2018 Macon County Plan of Work

Approved: January 29, 2018

I. County Background

Macon County is located in southwestern North Carolina bordering Georgia to the south, touching South Carolina in the southeast, and is two counties east of Tennessee. The US Census Bureau estimates Macon County's population at 33,922 in 2010, an increase of 13.8% in 10 years. Since 2010, the population has barely increased. Current population is estimated at 34,376.

Macon County is considered a Tier 1 county. An estimated 16.4% of the population lives below the poverty level. Median household income is $39,593. This remains under the 2009 level of $42,186. Unemployment is at 3.8%, an improvement from 2016's level of 4.9%. Economic growth remains slow, but has improved. Housing starts increased from 75 in 2013, to 85 in 2015, to 93 in 2017. There has been an increase in small businesses in the last few years. Four 'Dollar General' retail stores and a micro brewery (Macon County's second) have been built. Tektone, a small electronics company, has expanded with plans to hire an additional 35 employees. Harmony House, a seller and distributor of dehydrated foods, both domestically and internationally will be expanding from an 8500 square foot facility to an over 32,000 square foot location with intentions to expand employment. A new "Super" Walmart and a "Super" Ingles have been built, replacing older, existing stores, but we have recently learned our KMart retail store is being closed.

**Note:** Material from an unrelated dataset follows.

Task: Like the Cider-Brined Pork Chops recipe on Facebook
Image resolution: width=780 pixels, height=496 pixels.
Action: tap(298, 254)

The county's topography is characterized by mountains and rolling hills separated by narrow valleys with altitudes ranging from 1500 feet to 5000 feet. The soils are primarily clay, clay loam or loam and only a small percentage of the land is suitable for commercial agriculture. Of the 140,800 acres of land in the county, more than forty-six percent is US Forest Service, leaving approximately 75,000 acres in private, forest and agricultural use. Major commodities produced in addition to timber include beef cattle, horses, forages, hay, corn, Christmas trees, ornamental plants, trellised tomatoes, small fruits, vegetables, and truck crops.

In 2015, the Macon County Center conducted a needs assessment. Information from this assessment combined with feedback from the county Advisory Leadership System identified priority needs.

The top needs and issues to address in agriculture are:
1. Education on new technology, varieties and practices.
2. Alternative agriculture opportunities (syrup making, mushroom production, grass fed beef etc.).
3. Home horticulture assistance (landscapes, vegetable gardens, pest control).

Under 4-H and Youth, needs identified were:
1. Volunteer leader training and support.
2. Educational activities and clubs.
3. Youth concerns (drugs, bullying, alcohol, education)
4. 4-H camp.

Community and Resource Development (CRD) needs were:
1. Community Organization Support.
2. Education and meeting facilities (Ag Center).
3. Macon County Fair Support.

Family and Consumer Education needs that were identified were:
1. Healthy food choices (shopping, meal planning, eating out).
2. Food preservation.
3. Chronic disease prevention (heart disease, obesity, diabetes, cancer, stroke).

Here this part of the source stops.